Henri Christophe was a military leader in the Haitian Revolution as well as president and later king of the young nation. Born into slavery in 1767, Christophe was brought to French colonial Haiti, known as Saint Domingue, most likely from Kitts. There he worked a wide variety of posts including sailor, mason, bartender, and billiard marker. Like many slaves and free people of color in Saint Domingue, Christophe was familiar with military matters from a young age, having accompanied the French expedition to Savannah, Georgia in 1779. By his early twenties, Christophe was able to purchase his freedom and joined the growing class of free blacks.
Spurred on by the revolution in France, a conflict between the colony’s free factions erupted in 1791 into a full-blown slave revolt lead by Toussaint L’Ouverture. Christophe would side with the slaves despite his free status and serve as one of L’Ouverture’s most important generals for most of the conflict, along with the freed slave Jean-Jacques Dessalines.

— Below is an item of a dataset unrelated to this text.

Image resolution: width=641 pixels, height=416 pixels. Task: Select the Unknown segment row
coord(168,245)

By 1802, Christophe had been placed in command of the port town of Le Cap. When a French expeditionary force under Charles Victor Emmanuel Leclerc arrived in Le Cap in February of that year, Christophe led the defense against them before setting fire to the town and retreating inland where he, like L’Ouverture, conducted a guerilla war in the mountains. Three months later, Christophe surrendered to Leclerc under the conditions that he would maintain his rank and that he and his soldiers would be incorporated into the French army—a deal which would soon be accepted by most of the Haitian commanders, including L’Ouverture. The peace did not last, and when L’Ouverture was deported to France, Christophe rejoined the resistance, now led by Dessalines.

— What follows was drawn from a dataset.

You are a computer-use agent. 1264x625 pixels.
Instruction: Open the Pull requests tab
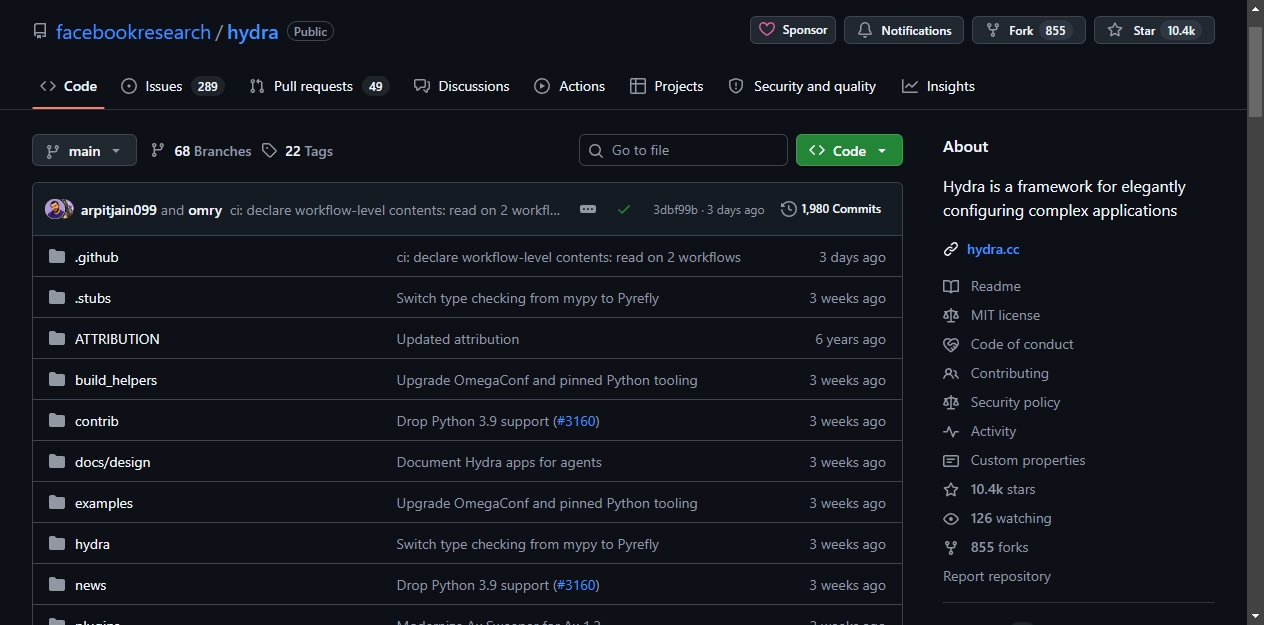(x=319, y=86)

By 1804, Dessalines declared the nation of Haiti independent with himself as its emperor. Two years later, however, Dessalines was assassinated when war broke out between his generals. Christophe held sway in the north and was appointed president of the still young republic in 1806. In 1811 he assumed the title of king.
During his reign, Christophe introduced a monetary system based on gourds (predecessor to Haiti’s gourde currency), created a system of nobility, declared Catholicism the state religion, and established schools and hospitals including a basic school of medicine. Christophe gained much infamy, however, because of his insistence on the use of corvee labor to sustain the economy. As he aged, he became more eccentric and brutal as well as unpopular. He took his own life with a silver bullet in 1820.